- **INFORMATION**

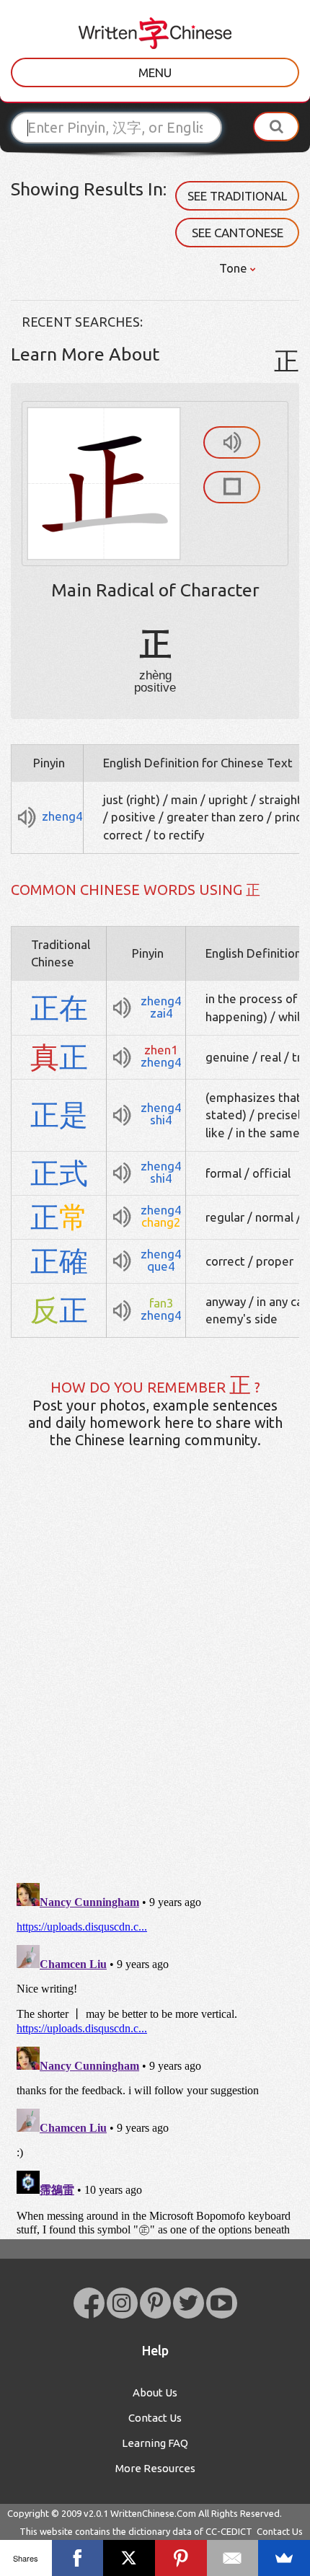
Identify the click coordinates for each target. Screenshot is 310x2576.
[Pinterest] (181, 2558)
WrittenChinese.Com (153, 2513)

...

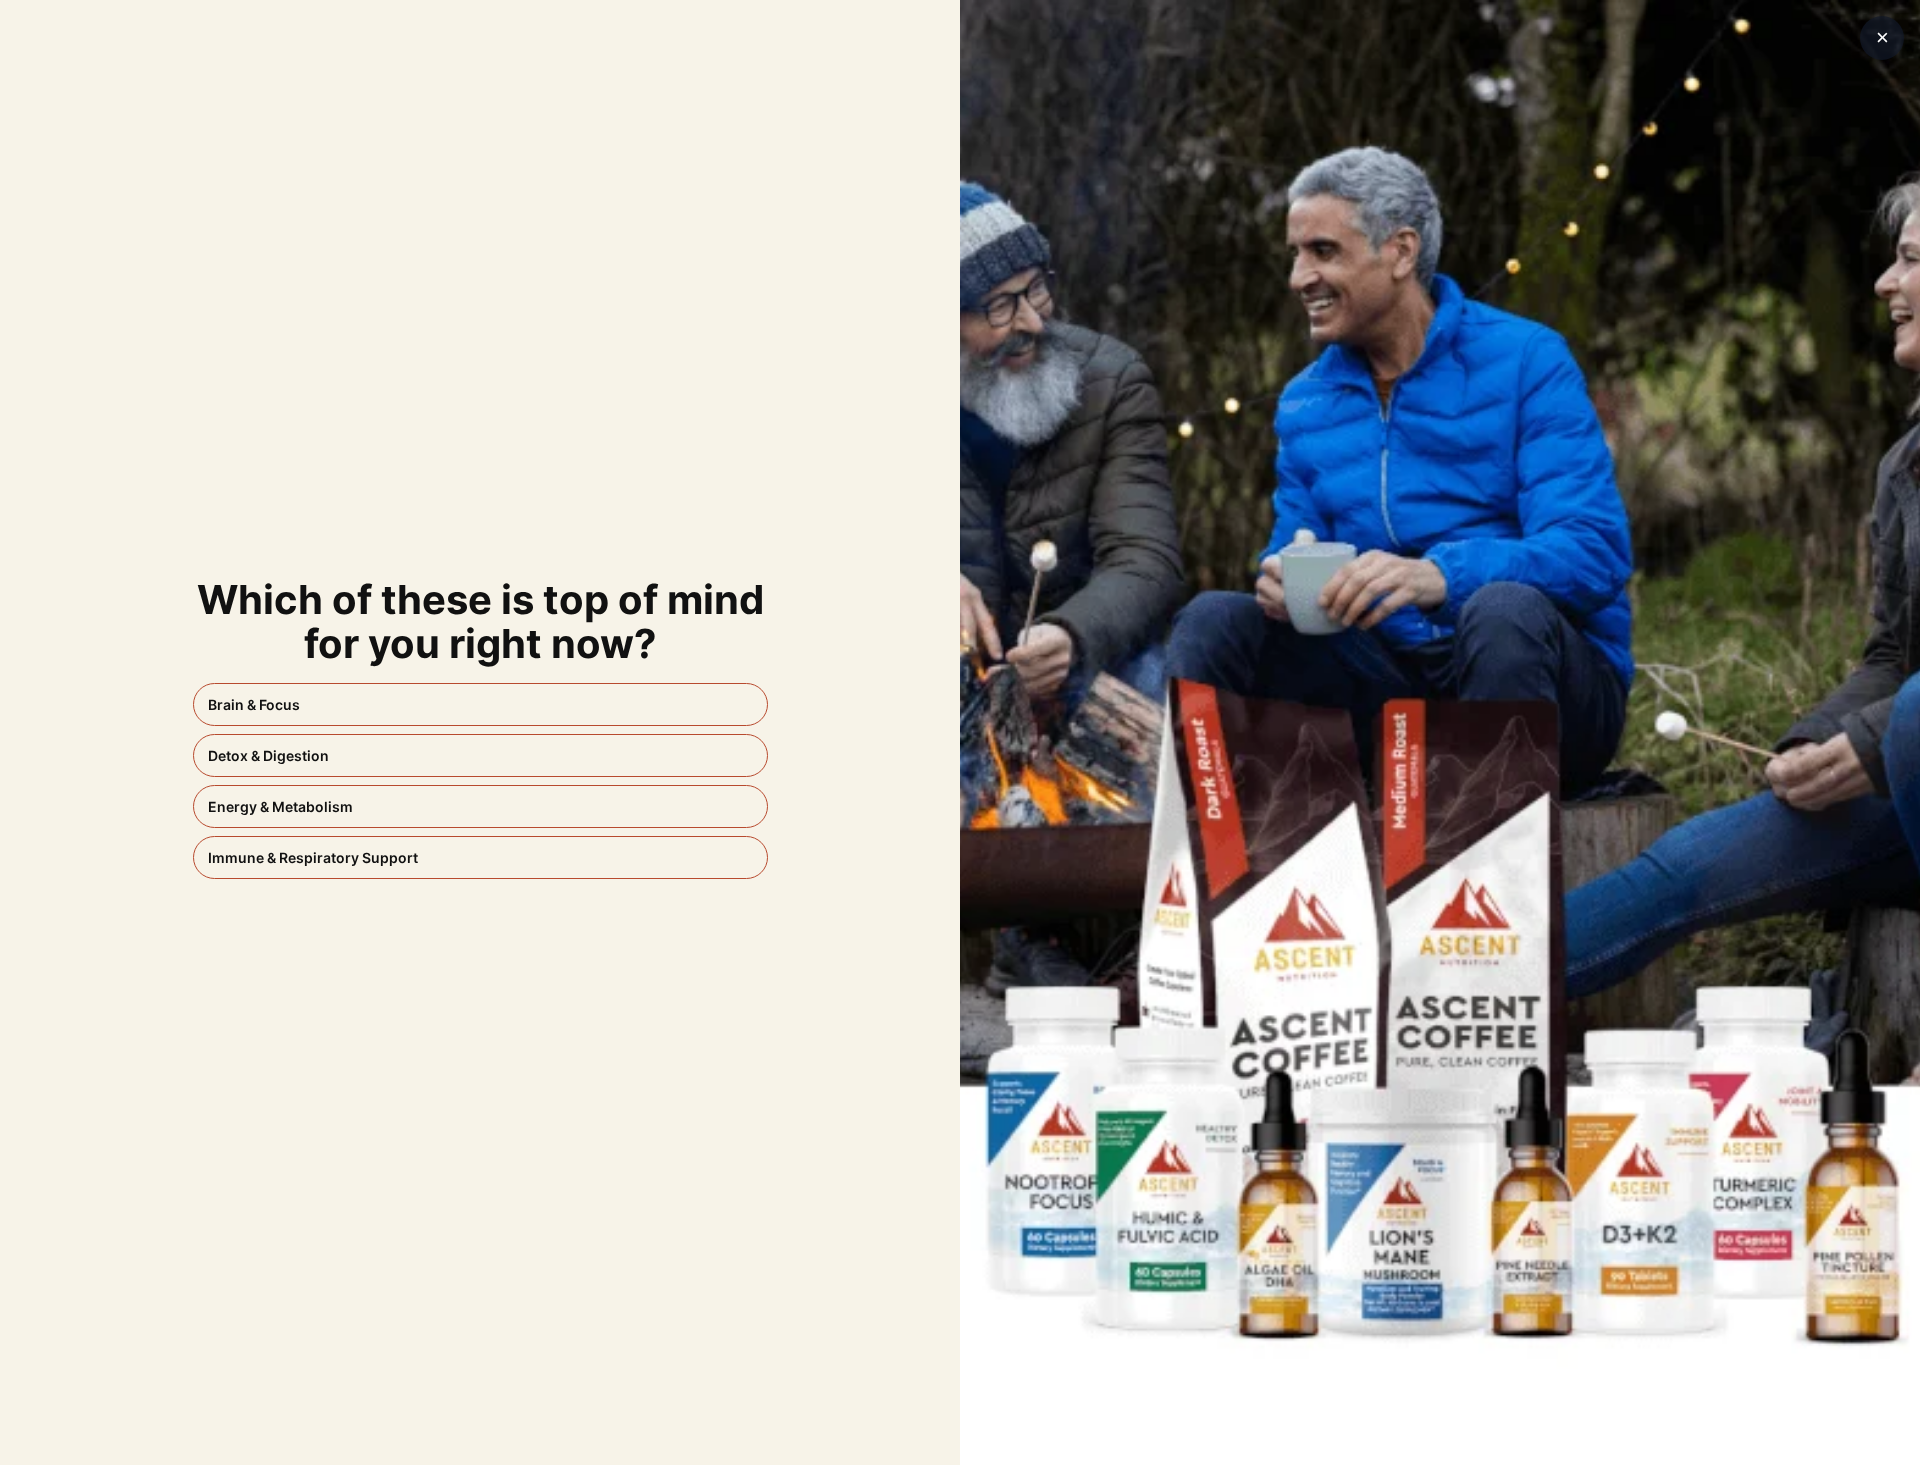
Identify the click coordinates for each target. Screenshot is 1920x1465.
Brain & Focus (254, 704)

* * *

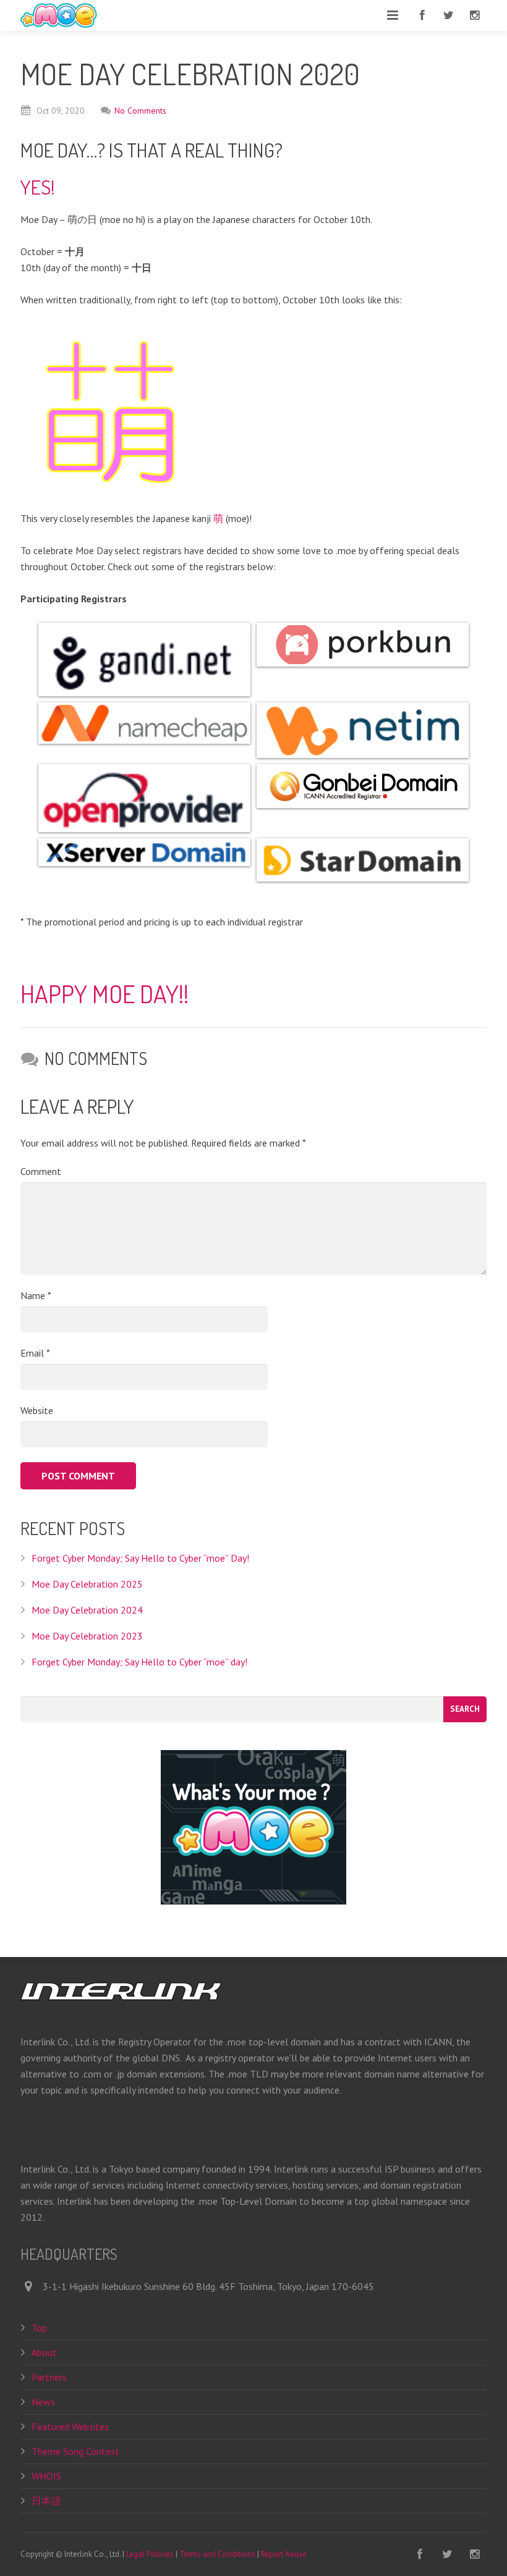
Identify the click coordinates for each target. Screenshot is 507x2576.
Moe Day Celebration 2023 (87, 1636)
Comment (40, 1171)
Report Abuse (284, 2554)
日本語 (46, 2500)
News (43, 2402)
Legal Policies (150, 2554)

- **PROBLEM**
Return word for word the lines above from the line with "Screenshot is 507x2576." to the line with "Legal Policies (150, 2554)", including both and leaving out all others.

- **TASK SOLUTION**
Identify the click coordinates for each target. Screenshot is 507x2576.
Moe Day Celebration 2023 (87, 1636)
Comment (40, 1171)
Report Abuse (284, 2554)
日本語 (46, 2500)
News (43, 2402)
Legal Policies (150, 2554)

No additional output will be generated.